Running your business is hard. There are never enough resources to do everything you want to do. Technology never seems to deliver on its promises and is harder to work with than expected. Time seems to accelerate, never pausing for you to catch up on your to-do list.
So when you find a vendor/product/service that helps put a dent in the hard stuff, you latch on and go with it. It helps you grow.
There are several times in my career I’ve found a vendor/product/service that makes my business better, delivers on the big promise they made, and actually puts time back into my calendar.
All those experiences have one thing in common – a community of like-minded customers and employees. A community where everyone supported each other, increasing the value of the relationships and products, and made the flywheel of value spin faster and faster.
If you want to accelerate your business, building a community is difficult but invaluable. Three organizations in my past and present stand out: Great Plains Software (acquired by Microsoft in the early 2000s), the Duct Tape Marketing consultant network, and HubSpot – the latter two being organizations we’re still actively part of.
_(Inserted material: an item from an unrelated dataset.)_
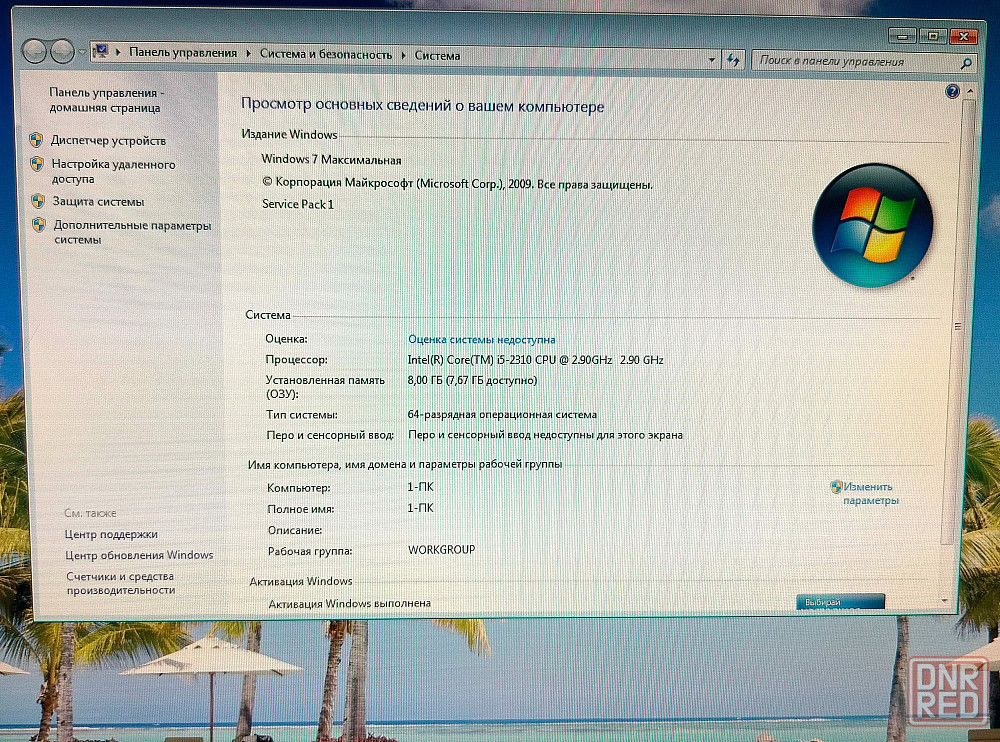
Task: Click shield icon next to Диспетчер устройств
Action: point(36,141)
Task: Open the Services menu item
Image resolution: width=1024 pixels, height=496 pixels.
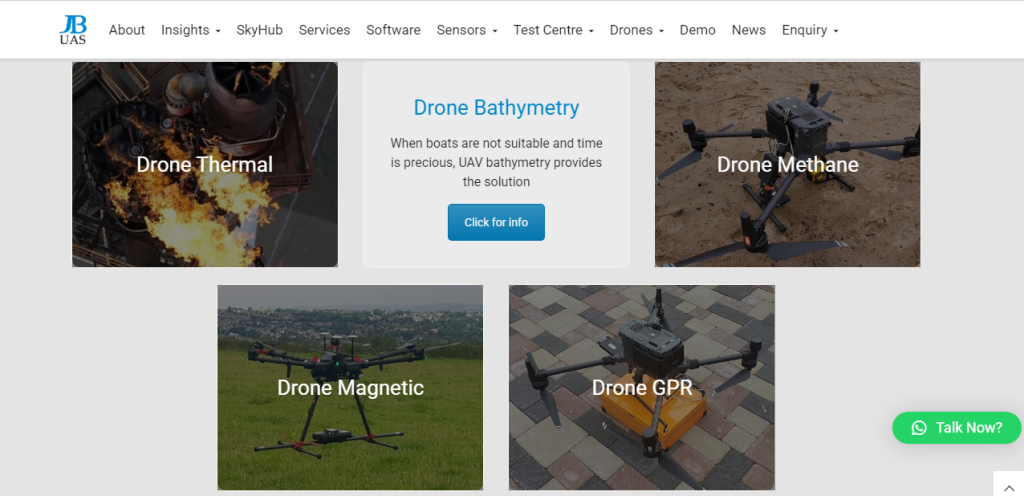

All three offer an example for businesses that want to accelerate their growth.
Maybe they stand out because they were all started with very clear purposes – Simon Sinek’s “why” was crystal clear – but it’s more than that. The “why” is critical, but what you do with it is even more important.
If the “why” helps you do business with people who believe what you believe, you attract like-minded customers. But similar people don’t organically form a community. All three of those companies took an intentional approach to creating that community.
Great Plains Software
Great Plains Software started with their partner/dealer network and in-the-field staff who built the relationship face to face, then held conferences at their home office in Fargo, ND that were somewhat legendary to those who attended (Stampede), eventually, extending the outreach to customers. The community grew in both size and trust, which accelerated the company’s success and the success of everyone in the community. I was both an employee and a partner of Great Plains.
Duct Tape Marketing
Duct Tape Marketing is an uncommon community of marketing consultants and agencies. Marketing services aren’t geographically bound – I can have a client anywhere in the world (if I’m willing to live with time zone challenges). It’s a very competitive business, but through engagement, involvement, and clear purpose, John Jantsch and his team put together a network of people who genuinely support each other – helping Duct Tape’s and the consultants’ businesses grow through success in helping clients. Leading Results has been a member of Duct Tape Marketing for over nine years.
HubSpot is one of the most unique companies I’ve ever worked with. We started working with them in 2012 when they had just a few hundred employees and (maybe) a couple thousand customers. You could feel the passion for changing the way marketing was done – and it came from the company, the partners, and the customers. The focus on “stop interrupting, start helping” rang true for this group.
For our team, the technology promise of HubSpot was big – we didn’t want to be a marketing technology integrator that spent too much time and clients’ budgets on making the tech stuff work. We wanted to be a marketing firm and practice our craft without tech getting in the way. During the six years we’ve worked with HubSpot, they’ve delivered on that promise of making the technology an enabler instead of a barrier.
Today, we have one product for a client’s website, social media, blogging, ad management, SEO, reporting, forms, landing pages, strategy planning, and a lot more – and our clients can work with the same platform and data to manage sales and customer service. So, we get to deliver on our promise of being an integral part of their organization.
But again, it’s more than a great product. The HubSpot agency community leans more toward being supportive versus competitive – helping with “how do you …” questions. Customers also enthusiastically support each other at big conferences (like Inbound) and in smaller HUGs (HubSpot user groups).
And HubSpot hasn’t stopped at just building out the product; each year sees new thought leadership at both the tactical and how-to-do-things-better-in-marketing levels as well as sharing ideas on where the marketing world (customer buying journey) is going. At this year’s INBOUND conference, I heard a lot about social advertising and the shift from a marketing funnel to a marketing flywheel where the customer experience is the most important thing.
So, if your goal is growth through flywheel acceleration, look to community. Find vendors and partners with a strong, cooperative community, and create a cooperative, helpful community of your customers, vendors, and partners. The world can be a nasty, competitive place – we can all use more folks on our side.